Build Change: Build Change designs and trains builders and homeowners to build earthquake-resistant houses in developing countries using locally available skills and materials. The designs are affordable, sustainable, easy to build and culturally appropriate, and ensure that each homeowner has access to affordable technology to build a house that will not collapse and injure or kill their families in an earthquake, regardless of their income level.

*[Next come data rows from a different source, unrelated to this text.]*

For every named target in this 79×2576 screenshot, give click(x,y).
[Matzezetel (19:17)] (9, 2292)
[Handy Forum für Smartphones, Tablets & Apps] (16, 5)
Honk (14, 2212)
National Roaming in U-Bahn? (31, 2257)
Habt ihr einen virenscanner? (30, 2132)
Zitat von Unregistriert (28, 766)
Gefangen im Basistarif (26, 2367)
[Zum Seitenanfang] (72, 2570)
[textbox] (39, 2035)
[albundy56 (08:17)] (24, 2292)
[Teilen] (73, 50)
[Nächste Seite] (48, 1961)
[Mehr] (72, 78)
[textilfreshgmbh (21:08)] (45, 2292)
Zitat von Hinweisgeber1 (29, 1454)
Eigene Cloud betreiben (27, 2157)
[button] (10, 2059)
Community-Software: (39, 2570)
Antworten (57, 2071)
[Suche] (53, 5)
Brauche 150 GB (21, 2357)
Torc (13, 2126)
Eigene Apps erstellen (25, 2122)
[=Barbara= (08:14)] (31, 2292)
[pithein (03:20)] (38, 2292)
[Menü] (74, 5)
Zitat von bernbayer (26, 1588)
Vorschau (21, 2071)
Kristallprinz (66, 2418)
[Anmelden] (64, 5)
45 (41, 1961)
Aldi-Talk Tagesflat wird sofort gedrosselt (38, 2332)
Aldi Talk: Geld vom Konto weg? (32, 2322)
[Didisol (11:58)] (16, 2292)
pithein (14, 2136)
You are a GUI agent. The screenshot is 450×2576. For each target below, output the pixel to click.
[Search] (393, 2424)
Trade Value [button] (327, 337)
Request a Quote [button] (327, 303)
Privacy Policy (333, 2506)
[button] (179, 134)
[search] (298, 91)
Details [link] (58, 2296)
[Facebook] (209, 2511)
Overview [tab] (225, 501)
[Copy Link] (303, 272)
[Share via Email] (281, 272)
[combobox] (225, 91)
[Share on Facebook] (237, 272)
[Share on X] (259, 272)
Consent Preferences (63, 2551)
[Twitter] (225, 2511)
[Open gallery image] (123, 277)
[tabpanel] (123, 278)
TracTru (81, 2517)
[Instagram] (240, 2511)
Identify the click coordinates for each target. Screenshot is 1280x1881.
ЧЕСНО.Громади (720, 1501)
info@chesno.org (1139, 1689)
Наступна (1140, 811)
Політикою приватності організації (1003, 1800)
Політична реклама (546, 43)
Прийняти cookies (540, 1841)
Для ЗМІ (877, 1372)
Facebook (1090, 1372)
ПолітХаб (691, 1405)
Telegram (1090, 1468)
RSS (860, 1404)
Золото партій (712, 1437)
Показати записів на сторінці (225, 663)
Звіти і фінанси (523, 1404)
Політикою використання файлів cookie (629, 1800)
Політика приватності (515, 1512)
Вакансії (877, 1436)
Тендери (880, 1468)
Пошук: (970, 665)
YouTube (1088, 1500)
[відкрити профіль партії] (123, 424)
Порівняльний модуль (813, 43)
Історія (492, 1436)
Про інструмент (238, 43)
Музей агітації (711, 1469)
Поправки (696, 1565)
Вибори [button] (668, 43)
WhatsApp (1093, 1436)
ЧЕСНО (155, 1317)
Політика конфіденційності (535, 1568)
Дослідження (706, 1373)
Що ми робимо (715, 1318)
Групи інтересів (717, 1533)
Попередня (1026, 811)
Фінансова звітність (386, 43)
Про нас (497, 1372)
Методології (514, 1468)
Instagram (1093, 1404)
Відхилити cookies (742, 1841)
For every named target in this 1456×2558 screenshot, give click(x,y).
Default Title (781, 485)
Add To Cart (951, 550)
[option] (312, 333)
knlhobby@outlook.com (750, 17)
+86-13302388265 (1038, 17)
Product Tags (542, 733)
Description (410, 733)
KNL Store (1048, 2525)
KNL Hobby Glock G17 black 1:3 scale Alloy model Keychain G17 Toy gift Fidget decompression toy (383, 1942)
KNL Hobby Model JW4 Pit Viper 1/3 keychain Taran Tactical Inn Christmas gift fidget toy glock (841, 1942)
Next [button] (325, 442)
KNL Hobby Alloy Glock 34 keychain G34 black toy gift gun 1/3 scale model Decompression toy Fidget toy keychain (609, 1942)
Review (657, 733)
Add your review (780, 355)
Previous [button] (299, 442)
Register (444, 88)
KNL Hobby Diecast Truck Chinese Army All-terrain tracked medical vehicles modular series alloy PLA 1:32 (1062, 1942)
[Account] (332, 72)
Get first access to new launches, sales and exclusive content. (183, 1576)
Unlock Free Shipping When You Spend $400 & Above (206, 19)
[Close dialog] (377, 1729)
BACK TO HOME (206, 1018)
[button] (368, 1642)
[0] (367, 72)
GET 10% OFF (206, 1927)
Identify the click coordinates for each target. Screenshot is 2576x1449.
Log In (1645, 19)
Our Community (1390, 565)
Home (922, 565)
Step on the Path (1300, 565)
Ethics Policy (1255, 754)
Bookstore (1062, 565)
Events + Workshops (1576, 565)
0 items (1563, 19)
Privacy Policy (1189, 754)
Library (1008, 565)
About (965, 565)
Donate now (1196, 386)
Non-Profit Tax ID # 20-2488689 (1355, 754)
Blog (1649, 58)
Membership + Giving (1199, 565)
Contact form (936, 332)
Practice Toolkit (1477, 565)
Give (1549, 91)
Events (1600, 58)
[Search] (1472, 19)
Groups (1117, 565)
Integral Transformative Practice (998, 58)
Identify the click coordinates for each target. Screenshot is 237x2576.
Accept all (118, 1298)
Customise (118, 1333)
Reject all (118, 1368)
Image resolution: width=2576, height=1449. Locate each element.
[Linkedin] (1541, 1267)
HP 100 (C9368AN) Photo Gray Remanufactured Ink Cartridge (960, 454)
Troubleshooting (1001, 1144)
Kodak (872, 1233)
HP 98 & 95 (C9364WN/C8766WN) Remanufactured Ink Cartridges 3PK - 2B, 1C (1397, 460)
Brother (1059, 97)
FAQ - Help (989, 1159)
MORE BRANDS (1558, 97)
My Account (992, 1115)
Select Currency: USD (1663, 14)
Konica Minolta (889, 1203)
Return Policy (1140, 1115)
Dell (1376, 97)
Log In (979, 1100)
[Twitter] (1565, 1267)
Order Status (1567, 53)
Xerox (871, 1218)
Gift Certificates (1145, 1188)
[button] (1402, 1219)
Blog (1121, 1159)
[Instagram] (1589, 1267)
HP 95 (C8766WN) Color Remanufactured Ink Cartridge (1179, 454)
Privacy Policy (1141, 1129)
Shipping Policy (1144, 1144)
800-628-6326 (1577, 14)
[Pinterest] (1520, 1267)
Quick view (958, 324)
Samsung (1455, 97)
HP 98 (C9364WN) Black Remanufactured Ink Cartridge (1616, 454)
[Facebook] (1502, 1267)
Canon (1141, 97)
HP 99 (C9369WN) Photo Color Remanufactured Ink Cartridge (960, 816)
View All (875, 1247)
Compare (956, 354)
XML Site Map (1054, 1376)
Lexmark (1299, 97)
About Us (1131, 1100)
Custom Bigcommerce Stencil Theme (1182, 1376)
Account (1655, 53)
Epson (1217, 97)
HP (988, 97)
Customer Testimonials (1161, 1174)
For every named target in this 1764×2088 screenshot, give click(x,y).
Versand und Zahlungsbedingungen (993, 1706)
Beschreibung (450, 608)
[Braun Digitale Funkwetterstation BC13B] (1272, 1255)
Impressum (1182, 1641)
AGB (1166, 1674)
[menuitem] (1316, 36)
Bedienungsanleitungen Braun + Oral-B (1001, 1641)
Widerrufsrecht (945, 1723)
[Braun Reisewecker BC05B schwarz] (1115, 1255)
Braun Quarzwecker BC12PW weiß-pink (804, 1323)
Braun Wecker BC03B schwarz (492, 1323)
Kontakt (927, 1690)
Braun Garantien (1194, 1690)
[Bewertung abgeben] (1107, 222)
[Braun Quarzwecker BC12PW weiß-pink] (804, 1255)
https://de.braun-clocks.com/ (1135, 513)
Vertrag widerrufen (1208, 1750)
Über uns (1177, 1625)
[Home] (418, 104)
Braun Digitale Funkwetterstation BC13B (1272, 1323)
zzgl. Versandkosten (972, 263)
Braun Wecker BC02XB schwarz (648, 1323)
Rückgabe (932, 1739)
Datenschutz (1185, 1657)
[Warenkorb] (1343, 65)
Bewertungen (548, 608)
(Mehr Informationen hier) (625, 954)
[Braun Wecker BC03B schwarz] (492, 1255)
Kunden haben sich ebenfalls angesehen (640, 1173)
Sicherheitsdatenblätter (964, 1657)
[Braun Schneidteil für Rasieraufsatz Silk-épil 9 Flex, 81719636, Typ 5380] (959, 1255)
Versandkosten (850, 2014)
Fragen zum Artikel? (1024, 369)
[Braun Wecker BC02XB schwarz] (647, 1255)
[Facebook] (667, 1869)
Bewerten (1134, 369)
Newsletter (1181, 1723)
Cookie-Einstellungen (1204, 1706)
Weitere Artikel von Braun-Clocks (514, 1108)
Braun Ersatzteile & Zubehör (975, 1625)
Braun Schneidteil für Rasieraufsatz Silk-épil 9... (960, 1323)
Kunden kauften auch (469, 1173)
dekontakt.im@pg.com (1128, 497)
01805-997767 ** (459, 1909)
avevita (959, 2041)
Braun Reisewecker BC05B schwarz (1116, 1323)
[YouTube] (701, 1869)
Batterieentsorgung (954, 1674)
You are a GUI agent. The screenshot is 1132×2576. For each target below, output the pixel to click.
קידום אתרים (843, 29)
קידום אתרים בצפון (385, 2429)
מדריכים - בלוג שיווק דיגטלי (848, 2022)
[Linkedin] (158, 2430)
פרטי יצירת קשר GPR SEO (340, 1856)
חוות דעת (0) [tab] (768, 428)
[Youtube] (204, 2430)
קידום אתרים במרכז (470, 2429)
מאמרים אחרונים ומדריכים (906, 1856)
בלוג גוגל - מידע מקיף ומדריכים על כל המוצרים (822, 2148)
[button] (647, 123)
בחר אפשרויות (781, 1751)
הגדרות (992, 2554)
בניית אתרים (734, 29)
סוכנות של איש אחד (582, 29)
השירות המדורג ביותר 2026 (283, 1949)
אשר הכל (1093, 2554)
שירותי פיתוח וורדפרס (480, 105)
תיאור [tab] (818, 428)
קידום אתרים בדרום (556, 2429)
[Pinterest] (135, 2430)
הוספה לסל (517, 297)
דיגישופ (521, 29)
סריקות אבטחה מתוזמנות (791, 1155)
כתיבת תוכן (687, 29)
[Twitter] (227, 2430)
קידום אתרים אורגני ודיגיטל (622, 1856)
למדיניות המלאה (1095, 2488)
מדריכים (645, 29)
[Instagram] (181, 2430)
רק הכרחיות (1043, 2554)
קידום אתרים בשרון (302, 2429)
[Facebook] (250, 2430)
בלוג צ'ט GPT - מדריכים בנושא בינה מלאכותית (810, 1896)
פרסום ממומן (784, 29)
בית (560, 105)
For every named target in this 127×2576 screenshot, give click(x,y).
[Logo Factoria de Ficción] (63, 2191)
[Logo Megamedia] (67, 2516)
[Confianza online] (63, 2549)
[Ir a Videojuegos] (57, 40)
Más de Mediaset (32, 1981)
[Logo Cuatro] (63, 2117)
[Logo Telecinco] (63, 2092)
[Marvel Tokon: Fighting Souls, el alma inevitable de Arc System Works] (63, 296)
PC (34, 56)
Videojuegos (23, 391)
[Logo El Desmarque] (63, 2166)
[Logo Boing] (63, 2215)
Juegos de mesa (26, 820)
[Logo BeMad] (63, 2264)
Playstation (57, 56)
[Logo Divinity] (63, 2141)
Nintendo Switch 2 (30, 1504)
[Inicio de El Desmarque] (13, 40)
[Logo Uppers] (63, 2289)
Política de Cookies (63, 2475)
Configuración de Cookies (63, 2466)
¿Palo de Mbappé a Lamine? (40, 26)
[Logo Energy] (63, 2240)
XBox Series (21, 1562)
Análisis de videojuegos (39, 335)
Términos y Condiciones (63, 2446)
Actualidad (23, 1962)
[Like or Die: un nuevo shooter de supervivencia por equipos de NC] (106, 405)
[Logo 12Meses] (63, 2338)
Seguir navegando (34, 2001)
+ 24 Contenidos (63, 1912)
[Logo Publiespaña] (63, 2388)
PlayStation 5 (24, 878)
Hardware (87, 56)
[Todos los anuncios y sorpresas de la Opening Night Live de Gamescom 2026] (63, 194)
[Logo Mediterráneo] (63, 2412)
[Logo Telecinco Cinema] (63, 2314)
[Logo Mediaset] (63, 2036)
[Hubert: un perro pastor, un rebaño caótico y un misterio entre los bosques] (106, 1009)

Women Empowerment through Sustainable Energy, SKG Sangha: SKG Sangha provides integrated biogas and vermicompost technologies to assist women in rural India. The biogas and vermicompost technologies unit addresses a range of issues including energy, sanitation, poverty, health, and education by providing the means to improve the cooking and composting process, resulting in less time spent gathering wood for conventional cook stoves, more efficient, safer cooking, and essential compost that results in a source of income when women can sell the excess compost.
2008 Health Award
The Drift Catcher - Empowering Communities for Health and Sustainability, Pesticide Action Network North America: The Drift Catcher is a user-friendly and affordable air monitoring system developed by the Pesticide Action Network in San Francisco and used by rural and farm communities around the U.S. to measure the concentrations of hazardous pesticides in the air.